(Exercise details)
Can you write the material, from its start through the line that contains "pyautogui.click(x=394, y=296)", as a JSON list of strings, one string per line, skipping blank lines and leaving out the pictures?

>> BEGIN

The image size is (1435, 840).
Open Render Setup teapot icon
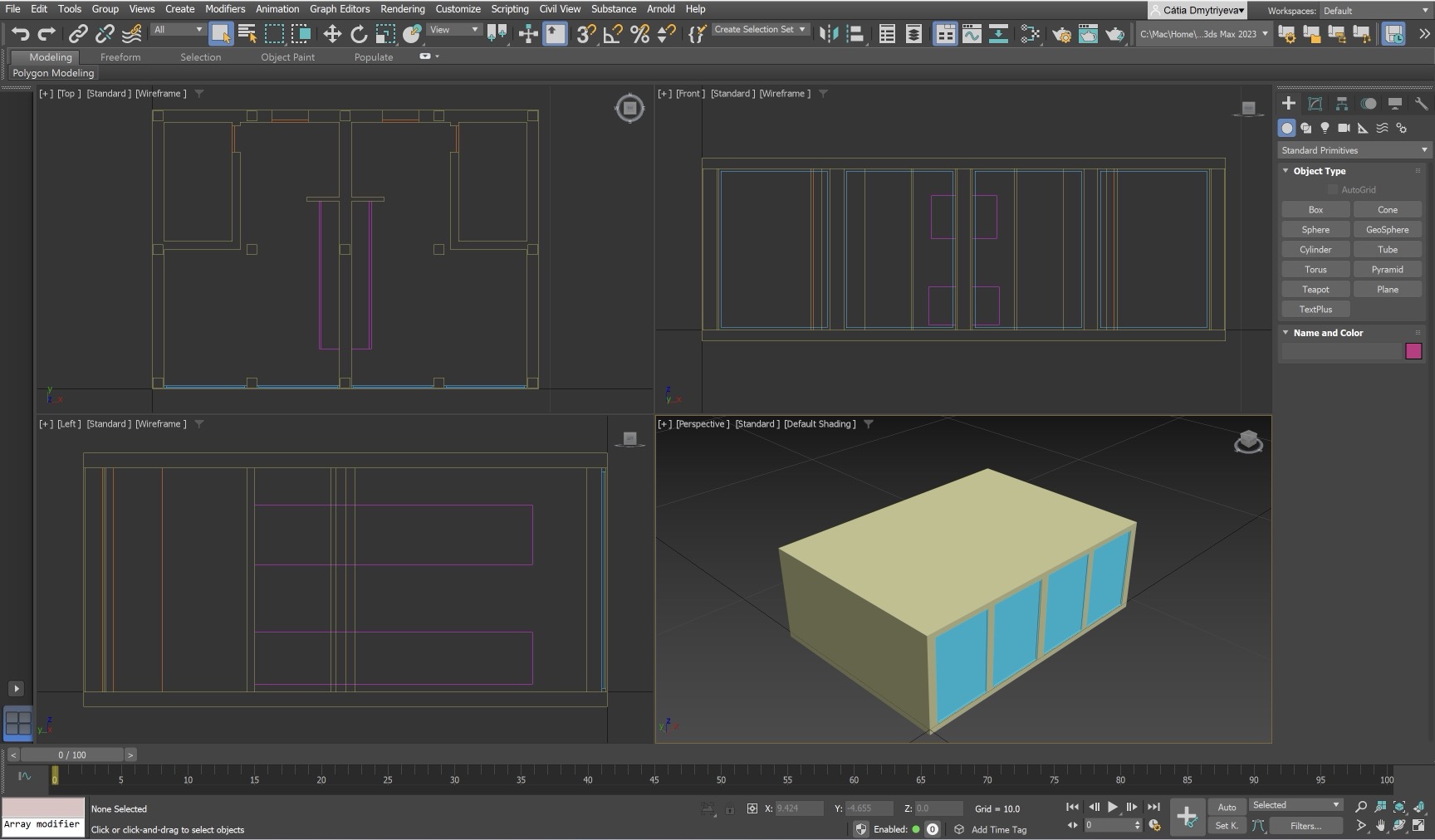click(x=1061, y=34)
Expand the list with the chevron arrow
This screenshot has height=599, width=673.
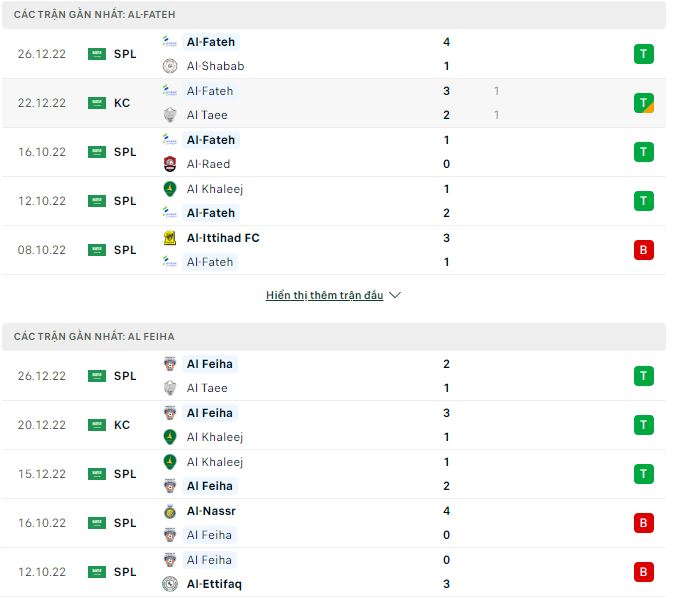pyautogui.click(x=394, y=296)
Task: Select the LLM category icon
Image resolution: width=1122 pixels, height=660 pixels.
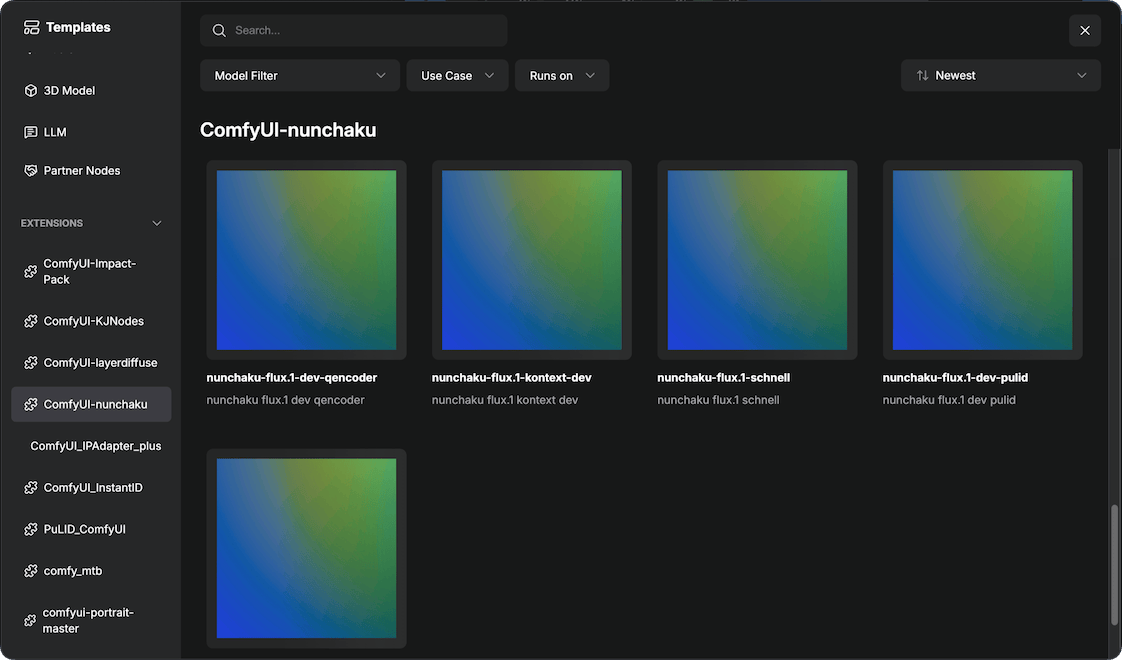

>> END

(Solution to this task)
[
  "The image size is (1435, 840).",
  "Open Render Setup teapot icon",
  "click(x=1061, y=34)",
  "Expand the list with the chevron arrow",
  "This screenshot has height=599, width=673.",
  "pyautogui.click(x=394, y=296)"
]